→ **EXERCISE DIRECTIONS**: From the listing below, copy out each line that contains the word "height".

→ **Data on locating visible targets**:
----

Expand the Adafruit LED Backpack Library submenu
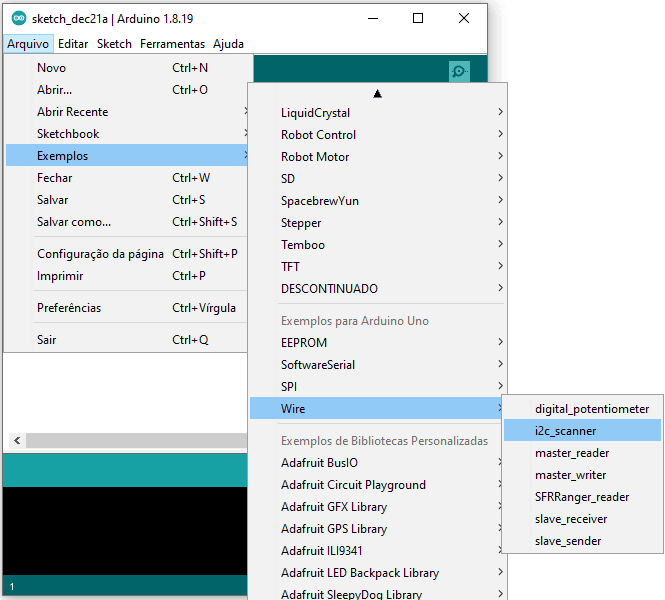The image size is (665, 600). click(377, 573)
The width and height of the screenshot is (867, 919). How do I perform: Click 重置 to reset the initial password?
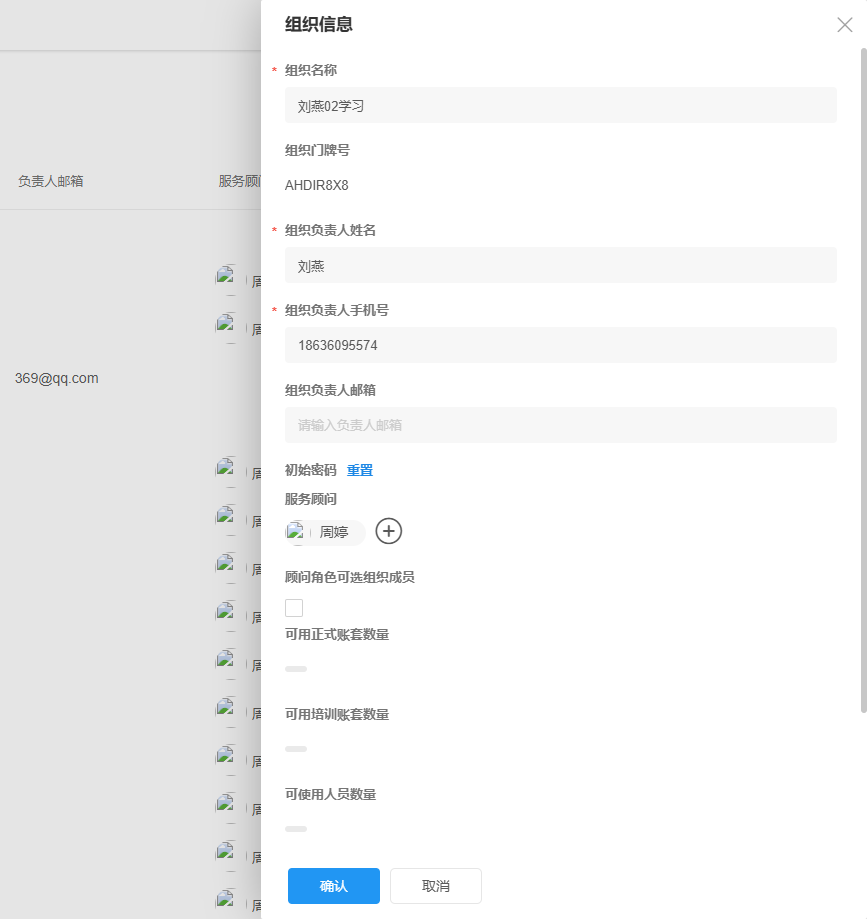pyautogui.click(x=360, y=469)
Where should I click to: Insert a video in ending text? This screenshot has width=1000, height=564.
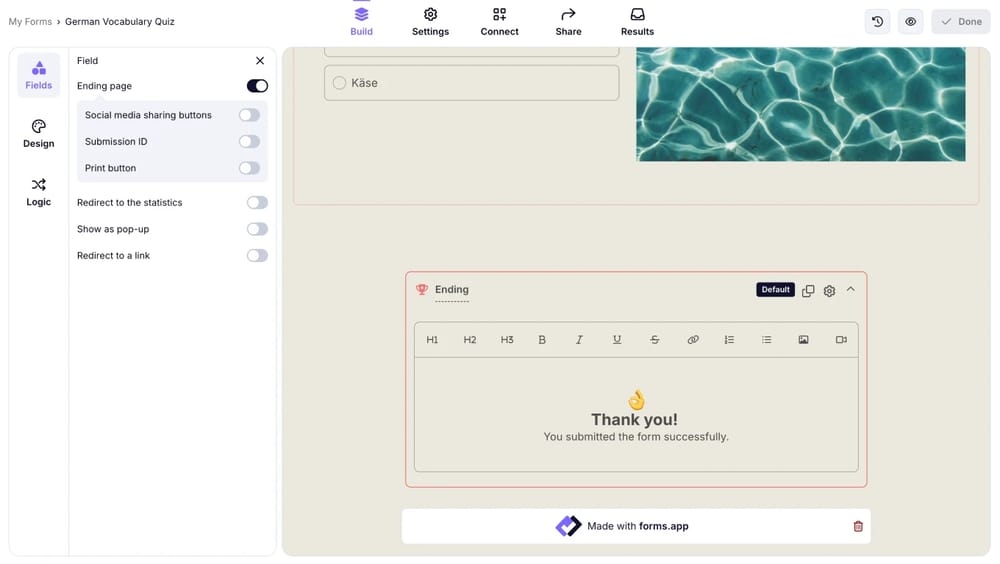click(x=841, y=340)
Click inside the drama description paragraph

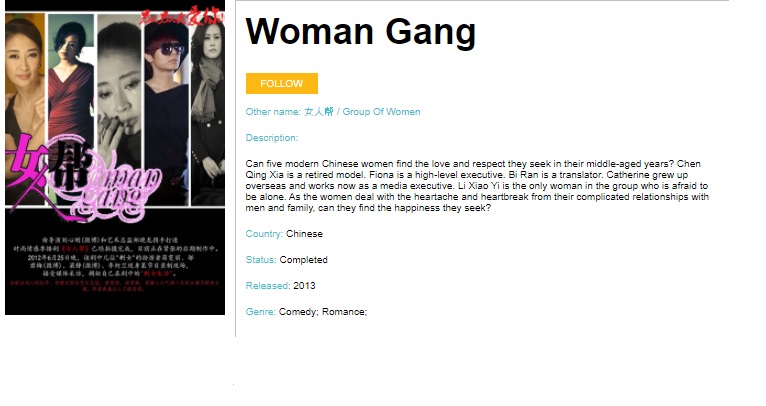coord(477,186)

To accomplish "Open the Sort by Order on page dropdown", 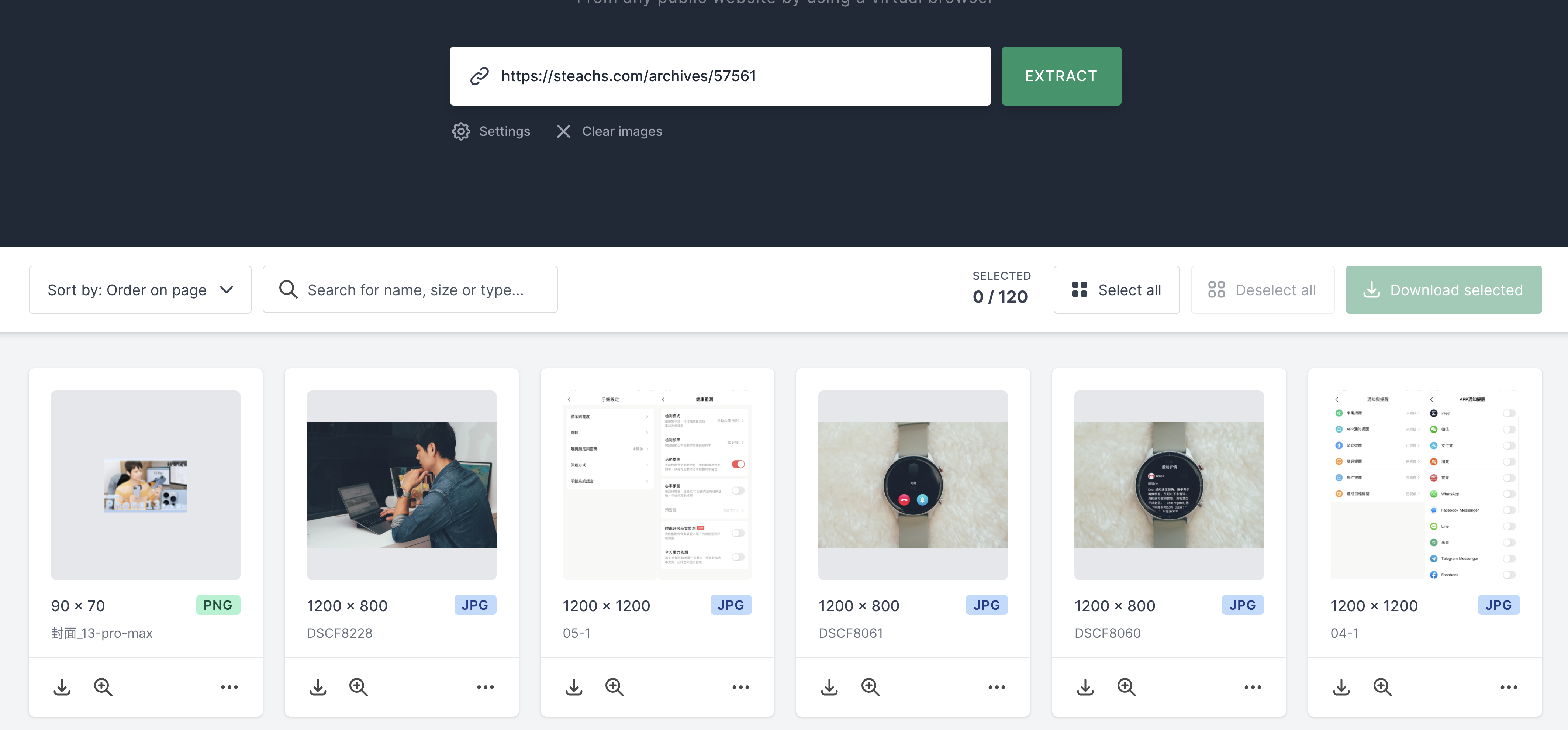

----

→ **EXERCISE ANSWER**:
The width and height of the screenshot is (867, 919). How do I perform: Click 重置 to reset the initial password?
Where should I click to: Insert a video in ending text? This screenshot has width=1000, height=564.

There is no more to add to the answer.